I'm devising programs for my MK-52, but it's also watching the pokey processor chug away--in one of my programs--for the 39th Fibonacci number that makes twiddling bits a fun pasttime.
The MK-52 has refreshing directness. Built like a Soviet tractor, it came from a worker's world with no Madison Avenue and pushed consumer goods. Just tools for the job.
Besides the nonvolatile EEPROM storage, the MK-52 has a 22-pin expansion slot (see open flap in picture). Elektronika offered four plug-in ROMs for the slot (math and sundry applications) for ~ $8 (USD). The MK-52 itself sold for 115 rubles (or ~ $60).

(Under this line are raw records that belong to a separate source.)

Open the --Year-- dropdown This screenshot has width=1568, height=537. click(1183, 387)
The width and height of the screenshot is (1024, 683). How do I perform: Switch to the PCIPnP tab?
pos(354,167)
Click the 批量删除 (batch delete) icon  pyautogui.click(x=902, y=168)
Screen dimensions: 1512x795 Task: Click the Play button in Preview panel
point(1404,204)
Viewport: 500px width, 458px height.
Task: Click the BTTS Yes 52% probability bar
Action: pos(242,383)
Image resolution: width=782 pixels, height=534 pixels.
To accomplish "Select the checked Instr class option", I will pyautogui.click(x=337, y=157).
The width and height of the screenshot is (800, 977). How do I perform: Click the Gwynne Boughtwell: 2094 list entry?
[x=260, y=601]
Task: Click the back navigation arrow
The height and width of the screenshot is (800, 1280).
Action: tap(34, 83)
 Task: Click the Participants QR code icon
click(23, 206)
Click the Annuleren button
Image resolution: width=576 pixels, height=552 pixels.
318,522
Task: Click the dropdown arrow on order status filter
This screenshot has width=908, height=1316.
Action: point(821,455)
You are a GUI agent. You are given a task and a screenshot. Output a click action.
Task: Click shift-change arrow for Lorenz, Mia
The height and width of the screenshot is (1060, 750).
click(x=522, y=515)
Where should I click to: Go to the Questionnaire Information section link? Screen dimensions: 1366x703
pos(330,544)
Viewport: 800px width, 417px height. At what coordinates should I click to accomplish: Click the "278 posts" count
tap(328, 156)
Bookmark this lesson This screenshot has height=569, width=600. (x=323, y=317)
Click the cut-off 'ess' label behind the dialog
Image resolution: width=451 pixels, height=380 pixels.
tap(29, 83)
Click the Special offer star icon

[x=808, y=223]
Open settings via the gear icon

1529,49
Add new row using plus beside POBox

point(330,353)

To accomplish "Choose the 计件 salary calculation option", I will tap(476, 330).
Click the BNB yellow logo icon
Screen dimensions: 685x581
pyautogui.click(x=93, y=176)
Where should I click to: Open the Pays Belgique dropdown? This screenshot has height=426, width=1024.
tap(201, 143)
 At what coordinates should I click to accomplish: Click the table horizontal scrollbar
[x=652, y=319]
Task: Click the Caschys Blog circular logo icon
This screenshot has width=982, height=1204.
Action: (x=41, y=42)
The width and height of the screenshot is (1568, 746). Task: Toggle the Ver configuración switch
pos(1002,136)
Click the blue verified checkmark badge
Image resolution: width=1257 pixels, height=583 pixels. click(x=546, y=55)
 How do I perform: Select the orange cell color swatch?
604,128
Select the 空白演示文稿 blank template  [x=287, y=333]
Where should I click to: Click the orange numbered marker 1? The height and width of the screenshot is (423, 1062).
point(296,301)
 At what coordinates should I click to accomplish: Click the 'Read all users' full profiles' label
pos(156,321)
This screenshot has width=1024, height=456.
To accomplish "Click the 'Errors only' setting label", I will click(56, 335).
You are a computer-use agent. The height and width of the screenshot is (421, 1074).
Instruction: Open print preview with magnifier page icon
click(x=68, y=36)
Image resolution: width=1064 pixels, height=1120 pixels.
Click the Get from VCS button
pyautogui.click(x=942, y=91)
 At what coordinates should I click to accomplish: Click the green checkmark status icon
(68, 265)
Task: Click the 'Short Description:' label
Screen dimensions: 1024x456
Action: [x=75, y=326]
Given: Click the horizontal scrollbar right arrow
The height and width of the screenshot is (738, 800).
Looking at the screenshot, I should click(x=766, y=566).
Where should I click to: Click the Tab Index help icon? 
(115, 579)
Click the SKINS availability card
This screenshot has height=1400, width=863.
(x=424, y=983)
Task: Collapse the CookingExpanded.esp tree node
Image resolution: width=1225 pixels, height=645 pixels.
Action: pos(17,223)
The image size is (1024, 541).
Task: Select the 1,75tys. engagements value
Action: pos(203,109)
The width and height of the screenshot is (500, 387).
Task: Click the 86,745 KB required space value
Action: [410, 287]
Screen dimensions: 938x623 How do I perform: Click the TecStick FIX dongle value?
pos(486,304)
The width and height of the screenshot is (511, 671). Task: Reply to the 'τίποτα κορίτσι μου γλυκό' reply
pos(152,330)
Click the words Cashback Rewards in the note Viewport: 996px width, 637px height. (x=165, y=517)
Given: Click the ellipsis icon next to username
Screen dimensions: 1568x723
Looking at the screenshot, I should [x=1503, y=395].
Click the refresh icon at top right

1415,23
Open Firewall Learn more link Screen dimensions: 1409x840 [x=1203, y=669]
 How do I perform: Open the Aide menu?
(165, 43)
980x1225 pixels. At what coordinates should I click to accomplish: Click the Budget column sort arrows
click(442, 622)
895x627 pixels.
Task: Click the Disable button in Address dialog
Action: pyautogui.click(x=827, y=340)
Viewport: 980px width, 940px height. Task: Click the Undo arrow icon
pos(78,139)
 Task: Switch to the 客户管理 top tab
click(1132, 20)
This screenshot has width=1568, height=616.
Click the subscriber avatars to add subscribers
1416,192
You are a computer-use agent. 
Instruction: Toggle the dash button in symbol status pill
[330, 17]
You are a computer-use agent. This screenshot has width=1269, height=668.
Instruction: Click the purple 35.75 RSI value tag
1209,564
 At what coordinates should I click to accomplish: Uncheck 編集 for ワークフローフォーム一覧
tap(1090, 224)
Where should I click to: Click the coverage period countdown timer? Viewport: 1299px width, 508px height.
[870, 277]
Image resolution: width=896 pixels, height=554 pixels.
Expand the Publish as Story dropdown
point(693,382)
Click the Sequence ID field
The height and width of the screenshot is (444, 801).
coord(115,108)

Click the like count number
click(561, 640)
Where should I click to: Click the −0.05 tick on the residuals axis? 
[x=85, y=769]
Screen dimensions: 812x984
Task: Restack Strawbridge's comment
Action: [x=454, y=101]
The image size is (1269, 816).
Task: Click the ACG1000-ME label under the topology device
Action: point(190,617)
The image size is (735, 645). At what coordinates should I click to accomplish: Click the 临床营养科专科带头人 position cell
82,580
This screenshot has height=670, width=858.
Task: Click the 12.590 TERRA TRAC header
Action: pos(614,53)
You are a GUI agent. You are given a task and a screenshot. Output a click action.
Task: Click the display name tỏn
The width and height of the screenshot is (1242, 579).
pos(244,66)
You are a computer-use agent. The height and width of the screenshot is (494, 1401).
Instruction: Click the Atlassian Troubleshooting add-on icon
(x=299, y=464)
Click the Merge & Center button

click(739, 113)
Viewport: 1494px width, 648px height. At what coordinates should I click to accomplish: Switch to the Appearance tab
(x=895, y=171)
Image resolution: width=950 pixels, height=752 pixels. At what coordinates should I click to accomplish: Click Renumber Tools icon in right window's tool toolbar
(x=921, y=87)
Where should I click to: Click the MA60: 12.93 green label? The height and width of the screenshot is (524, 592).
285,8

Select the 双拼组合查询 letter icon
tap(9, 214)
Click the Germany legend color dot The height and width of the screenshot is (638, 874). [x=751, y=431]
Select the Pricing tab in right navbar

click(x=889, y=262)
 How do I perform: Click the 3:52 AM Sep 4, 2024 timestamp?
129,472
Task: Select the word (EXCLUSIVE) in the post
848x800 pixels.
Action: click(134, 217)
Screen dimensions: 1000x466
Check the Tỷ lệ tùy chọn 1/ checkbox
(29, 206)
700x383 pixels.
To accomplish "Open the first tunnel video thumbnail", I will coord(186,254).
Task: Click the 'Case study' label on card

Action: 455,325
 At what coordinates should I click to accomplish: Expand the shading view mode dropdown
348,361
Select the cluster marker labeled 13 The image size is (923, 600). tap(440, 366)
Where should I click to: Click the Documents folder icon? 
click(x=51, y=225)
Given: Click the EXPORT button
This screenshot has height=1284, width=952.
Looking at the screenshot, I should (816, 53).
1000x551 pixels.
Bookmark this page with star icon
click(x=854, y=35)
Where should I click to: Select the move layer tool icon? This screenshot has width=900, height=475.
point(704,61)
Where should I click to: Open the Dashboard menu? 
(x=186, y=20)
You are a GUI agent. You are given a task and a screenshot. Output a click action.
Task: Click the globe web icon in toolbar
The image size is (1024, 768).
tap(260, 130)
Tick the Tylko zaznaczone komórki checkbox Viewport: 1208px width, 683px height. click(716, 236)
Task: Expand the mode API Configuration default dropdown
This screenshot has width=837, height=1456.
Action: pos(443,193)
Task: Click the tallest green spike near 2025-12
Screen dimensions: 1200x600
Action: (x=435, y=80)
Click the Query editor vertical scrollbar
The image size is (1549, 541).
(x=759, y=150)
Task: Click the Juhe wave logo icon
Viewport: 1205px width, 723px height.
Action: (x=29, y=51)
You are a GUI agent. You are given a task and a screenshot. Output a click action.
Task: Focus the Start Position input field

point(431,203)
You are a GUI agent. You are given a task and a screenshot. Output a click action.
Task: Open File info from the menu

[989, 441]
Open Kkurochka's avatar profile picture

Testimony to MK-52 functionality is its role in Soyuz TM7's return from the Mir space station. Equipped with an applications ROM, the MK-52 was backup for calculating the trajectory of landing, if the on-board computer failed. Certainly, the cosmonauts needed real-time results: The Elektronika MK-52 in hand was a worthy continuation of the 305 RAMAC tradition.
Read Charlie Dickinson's latest novel, Losing Laika, as an ebook in these five downloadable formats:
.azw3 and .mobi (Kindle)
.epub (most other readers)
.pdf and .txt (for PCs)
(click to enlarge image)
Also read his
story collection, The Cat
at Light's End, as an ebook in these downloadable
formats:
.mobi
(Kindle)
.epub (most other readers)
.pdf (for PCs)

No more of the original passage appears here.